■ INSTRUCTIONS FOR THE TASK
Convert the listing below into a Markdown table with the columns Row and Line text. Give each nonblank line its own row, numbered in order, and leave out the blank lines.

-=-=-=-=-

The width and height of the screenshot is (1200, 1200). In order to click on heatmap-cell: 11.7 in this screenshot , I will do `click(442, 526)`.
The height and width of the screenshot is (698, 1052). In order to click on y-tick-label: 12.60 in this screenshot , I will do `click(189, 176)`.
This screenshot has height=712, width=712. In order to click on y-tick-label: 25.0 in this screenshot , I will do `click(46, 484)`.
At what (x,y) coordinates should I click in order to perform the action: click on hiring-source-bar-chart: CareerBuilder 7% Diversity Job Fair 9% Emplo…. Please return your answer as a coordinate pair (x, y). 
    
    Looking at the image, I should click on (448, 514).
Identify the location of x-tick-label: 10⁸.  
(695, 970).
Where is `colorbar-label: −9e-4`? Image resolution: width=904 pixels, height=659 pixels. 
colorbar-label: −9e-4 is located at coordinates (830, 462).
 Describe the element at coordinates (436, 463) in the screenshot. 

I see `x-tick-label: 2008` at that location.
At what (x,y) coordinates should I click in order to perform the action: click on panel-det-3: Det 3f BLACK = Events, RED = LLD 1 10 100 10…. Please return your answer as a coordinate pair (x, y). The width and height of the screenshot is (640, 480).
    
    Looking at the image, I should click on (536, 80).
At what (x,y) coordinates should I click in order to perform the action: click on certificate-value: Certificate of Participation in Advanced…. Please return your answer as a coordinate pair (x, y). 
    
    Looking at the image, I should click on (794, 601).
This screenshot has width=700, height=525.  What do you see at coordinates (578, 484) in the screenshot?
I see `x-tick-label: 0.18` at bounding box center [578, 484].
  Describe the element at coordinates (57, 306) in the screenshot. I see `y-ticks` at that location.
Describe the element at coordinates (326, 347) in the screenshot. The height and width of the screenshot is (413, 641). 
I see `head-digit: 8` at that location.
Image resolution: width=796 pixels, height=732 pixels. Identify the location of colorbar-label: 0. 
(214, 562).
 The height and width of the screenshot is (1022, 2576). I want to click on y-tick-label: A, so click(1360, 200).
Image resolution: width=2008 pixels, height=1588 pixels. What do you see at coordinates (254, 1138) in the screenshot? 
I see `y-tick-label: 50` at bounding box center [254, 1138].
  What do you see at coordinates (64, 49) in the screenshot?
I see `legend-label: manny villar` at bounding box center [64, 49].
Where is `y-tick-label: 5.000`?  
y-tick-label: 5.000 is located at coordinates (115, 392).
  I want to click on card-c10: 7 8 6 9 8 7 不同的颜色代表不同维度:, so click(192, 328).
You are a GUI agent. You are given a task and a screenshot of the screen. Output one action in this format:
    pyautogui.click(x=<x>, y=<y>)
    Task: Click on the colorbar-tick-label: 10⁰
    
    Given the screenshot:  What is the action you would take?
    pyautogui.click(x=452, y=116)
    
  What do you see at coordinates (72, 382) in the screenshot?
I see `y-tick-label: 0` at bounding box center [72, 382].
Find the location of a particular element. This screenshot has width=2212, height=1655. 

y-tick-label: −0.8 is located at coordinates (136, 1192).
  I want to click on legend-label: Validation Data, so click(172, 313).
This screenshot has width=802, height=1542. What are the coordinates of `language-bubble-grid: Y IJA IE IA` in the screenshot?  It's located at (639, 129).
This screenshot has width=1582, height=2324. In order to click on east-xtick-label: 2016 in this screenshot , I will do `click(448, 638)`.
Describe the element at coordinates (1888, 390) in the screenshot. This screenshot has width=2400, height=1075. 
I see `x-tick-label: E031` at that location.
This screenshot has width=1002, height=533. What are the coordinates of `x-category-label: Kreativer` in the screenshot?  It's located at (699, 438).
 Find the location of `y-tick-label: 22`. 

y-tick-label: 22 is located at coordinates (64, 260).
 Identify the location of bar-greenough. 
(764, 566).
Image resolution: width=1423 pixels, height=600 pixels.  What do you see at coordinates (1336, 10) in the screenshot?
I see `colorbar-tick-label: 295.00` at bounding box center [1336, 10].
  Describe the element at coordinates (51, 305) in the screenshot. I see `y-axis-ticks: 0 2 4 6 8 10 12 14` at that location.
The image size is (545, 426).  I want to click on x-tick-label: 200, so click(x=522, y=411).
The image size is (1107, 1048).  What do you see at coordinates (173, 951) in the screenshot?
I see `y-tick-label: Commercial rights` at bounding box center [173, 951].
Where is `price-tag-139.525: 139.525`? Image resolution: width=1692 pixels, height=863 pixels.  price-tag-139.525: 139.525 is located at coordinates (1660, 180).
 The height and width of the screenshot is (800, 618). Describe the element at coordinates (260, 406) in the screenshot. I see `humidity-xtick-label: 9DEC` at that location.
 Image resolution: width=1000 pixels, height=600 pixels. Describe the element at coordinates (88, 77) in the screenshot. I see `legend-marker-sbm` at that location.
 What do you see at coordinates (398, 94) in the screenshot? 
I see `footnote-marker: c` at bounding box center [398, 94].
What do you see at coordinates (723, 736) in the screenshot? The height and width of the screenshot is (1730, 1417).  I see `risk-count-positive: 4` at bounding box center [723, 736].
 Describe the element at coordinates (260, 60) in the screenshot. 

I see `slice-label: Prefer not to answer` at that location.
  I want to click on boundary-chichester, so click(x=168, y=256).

-=-=-=-=-

■ EXERCISE ANSWER
| Row | Line text |
|---|---|
| 1 | The width and height of the screenshot is (1200, 1200). In order to click on heatmap-cell: 11.7 in this screenshot , I will do `click(442, 526)`. |
| 2 | The height and width of the screenshot is (698, 1052). In order to click on y-tick-label: 12.60 in this screenshot , I will do `click(189, 176)`. |
| 3 | This screenshot has height=712, width=712. In order to click on y-tick-label: 25.0 in this screenshot , I will do `click(46, 484)`. |
| 4 | At what (x,y) coordinates should I click in order to perform the action: click on hiring-source-bar-chart: CareerBuilder 7% Diversity Job Fair 9% Emplo…. Please return your answer as a coordinate pair (x, y).  |
| 5 |     Looking at the image, I should click on (448, 514). |
| 6 | Identify the location of x-tick-label: 10⁸.   |
| 7 | (695, 970). |
| 8 | Where is `colorbar-label: −9e-4`? Image resolution: width=904 pixels, height=659 pixels.  |
| 9 | colorbar-label: −9e-4 is located at coordinates (830, 462). |
| 10 |  Describe the element at coordinates (436, 463) in the screenshot.  |
| 11 | I see `x-tick-label: 2008` at that location. |
| 12 | At what (x,y) coordinates should I click in order to perform the action: click on panel-det-3: Det 3f BLACK = Events, RED = LLD 1 10 100 10…. Please return your answer as a coordinate pair (x, y). The width and height of the screenshot is (640, 480). |
| 13 |     Looking at the image, I should click on (536, 80). |
| 14 | At what (x,y) coordinates should I click in order to perform the action: click on certificate-value: Certificate of Participation in Advanced…. Please return your answer as a coordinate pair (x, y).  |
| 15 |     Looking at the image, I should click on (794, 601). |
| 16 | This screenshot has width=700, height=525.  What do you see at coordinates (578, 484) in the screenshot? |
| 17 | I see `x-tick-label: 0.18` at bounding box center [578, 484]. |
| 18 |   Describe the element at coordinates (57, 306) in the screenshot. I see `y-ticks` at that location. |
| 19 | Describe the element at coordinates (326, 347) in the screenshot. The height and width of the screenshot is (413, 641).  |
| 20 | I see `head-digit: 8` at that location. |
| 21 | Image resolution: width=796 pixels, height=732 pixels. Identify the location of colorbar-label: 0.  |
| 22 | (214, 562). |
| 23 |  The height and width of the screenshot is (1022, 2576). I want to click on y-tick-label: A, so click(1360, 200). |
| 24 | Image resolution: width=2008 pixels, height=1588 pixels. What do you see at coordinates (254, 1138) in the screenshot?  |
| 25 | I see `y-tick-label: 50` at bounding box center [254, 1138]. |
| 26 |   What do you see at coordinates (64, 49) in the screenshot? |
| 27 | I see `legend-label: manny villar` at bounding box center [64, 49]. |
| 28 | Where is `y-tick-label: 5.000`?   |
| 29 | y-tick-label: 5.000 is located at coordinates (115, 392). |
| 30 |   I want to click on card-c10: 7 8 6 9 8 7 不同的颜色代表不同维度:, so click(192, 328). |
| 31 | You are a GUI agent. You are given a task and a screenshot of the screen. Output one action in this format: |
| 32 |     pyautogui.click(x=<x>, y=<y>) |
| 33 |     Task: Click on the colorbar-tick-label: 10⁰ |
| 34 |     Given the screenshot:  What is the action you would take? |
| 35 |     pyautogui.click(x=452, y=116) |
| 36 |   What do you see at coordinates (72, 382) in the screenshot? |
| 37 | I see `y-tick-label: 0` at bounding box center [72, 382]. |
| 38 | Find the location of a particular element. This screenshot has width=2212, height=1655.  |
| 39 | y-tick-label: −0.8 is located at coordinates (136, 1192). |
| 40 |   I want to click on legend-label: Validation Data, so click(172, 313). |
| 41 | This screenshot has width=802, height=1542. What are the coordinates of `language-bubble-grid: Y IJA IE IA` in the screenshot?  It's located at (639, 129). |
| 42 | This screenshot has width=1582, height=2324. In order to click on east-xtick-label: 2016 in this screenshot , I will do `click(448, 638)`. |
| 43 | Describe the element at coordinates (1888, 390) in the screenshot. This screenshot has width=2400, height=1075.  |
| 44 | I see `x-tick-label: E031` at that location. |
| 45 | This screenshot has width=1002, height=533. What are the coordinates of `x-category-label: Kreativer` in the screenshot?  It's located at (699, 438). |
| 46 |  Find the location of `y-tick-label: 22`.  |
| 47 | y-tick-label: 22 is located at coordinates (64, 260). |
| 48 |  Identify the location of bar-greenough.  |
| 49 | (764, 566). |
| 50 | Image resolution: width=1423 pixels, height=600 pixels.  What do you see at coordinates (1336, 10) in the screenshot? |
| 51 | I see `colorbar-tick-label: 295.00` at bounding box center [1336, 10]. |
| 52 |   Describe the element at coordinates (51, 305) in the screenshot. I see `y-axis-ticks: 0 2 4 6 8 10 12 14` at that location. |
| 53 | The image size is (545, 426).  I want to click on x-tick-label: 200, so click(x=522, y=411). |
| 54 | The image size is (1107, 1048).  What do you see at coordinates (173, 951) in the screenshot? |
| 55 | I see `y-tick-label: Commercial rights` at bounding box center [173, 951]. |
| 56 | Where is `price-tag-139.525: 139.525`? Image resolution: width=1692 pixels, height=863 pixels.  price-tag-139.525: 139.525 is located at coordinates (1660, 180). |
| 57 |  The height and width of the screenshot is (800, 618). Describe the element at coordinates (260, 406) in the screenshot. I see `humidity-xtick-label: 9DEC` at that location. |
| 58 |  Image resolution: width=1000 pixels, height=600 pixels. Describe the element at coordinates (88, 77) in the screenshot. I see `legend-marker-sbm` at that location. |
| 59 |  What do you see at coordinates (398, 94) in the screenshot?  |
| 60 | I see `footnote-marker: c` at bounding box center [398, 94]. |
| 61 | What do you see at coordinates (723, 736) in the screenshot? The height and width of the screenshot is (1730, 1417).  I see `risk-count-positive: 4` at bounding box center [723, 736]. |
| 62 |  Describe the element at coordinates (260, 60) in the screenshot.  |
| 63 | I see `slice-label: Prefer not to answer` at that location. |
| 64 |   I want to click on boundary-chichester, so click(x=168, y=256). |